MUCHOS FEMINICIDIOS SE COMETEN EN EL ENTORNO FAMILIAR
El caso de los feminicidios es evidente cuando la agresión viene de afuera, de un asesino como fue el caso de quien mató a la española Claudia Tacoronte Aguilera. O de alguien que recibió pago para realizar el crimen como sucedió recientemente con una joven del norte asesinada por unos contratados en la CDMX, cuando ella se dirigía al aeropuerto. Pero en el entorno personal directo o familiar, la situación es más compleja porque lo que entra en juego es la forma de ser del agresor y la forma como exhibe sus reacciones. La gran mayoría de las mujeres que están en resguardo por amenazas, éstas vienen de sus ex maridos o amantes. Se llega a la conclusión de que dentro de la lucha contra estos crímenes, está la formación humanística más recalcada en las escuelas y universidades, para destacar el valor de la vida humana.

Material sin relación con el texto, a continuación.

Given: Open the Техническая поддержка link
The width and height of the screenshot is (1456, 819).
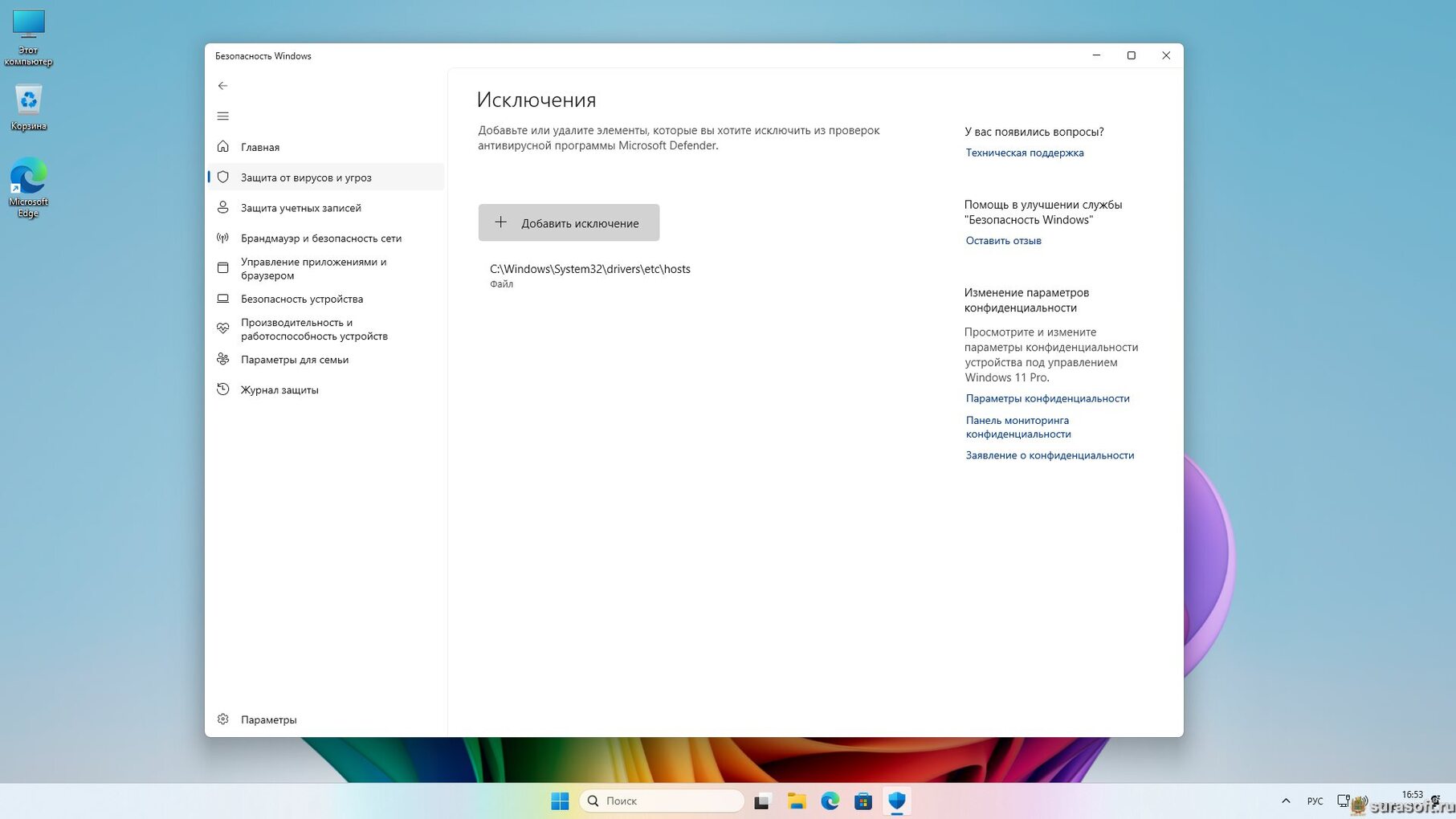Looking at the screenshot, I should click(1024, 153).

HAY HOMBRES QUE NO AMAN A LAS MUJERES, PERO MUJERES TAMBIÉN
Es clásica la obra de Stieg Larsson llamada precisamente Los hombres que no amaban a las mujeres (Planeta mexicano 2008, bajo el sello de Editorial Destino) aunque da la circunstancia de que muchos de los feminicidas lo hicieron porque creían amar a esas mujeres que agredieron, porque ellas los abandonaron. El abandono en muchos casos llevó a ese desenlace. Pero los feminicidios no solo lo cometen hombres, también las mujeres. En la obra del escritor sueco que murió aún en juventud, cuando estaba escribiendo su cuarto tomo, los datos giran en torno a hombres claramente enfrentados a las mujeres. La obra dio para tres películas en las que aparecen los dos protagonistas de la serie Lisbeth Salander y el periodista Mikael Blomkvist, representado éste por Daniel Craig el ex James Bond inglés. Larsson profundiza a lo largo de 2 mil 500 páginas en tres tomos, en el odio que puede incubar un hombre o muchos contra una mujer para quitarle lo más preciado, su vida. Era un luchador social, incluso estuvo en El Salvador durante su lucha allá por los 80 del siglo pasado. Y murió sorpresivamente en el 2004.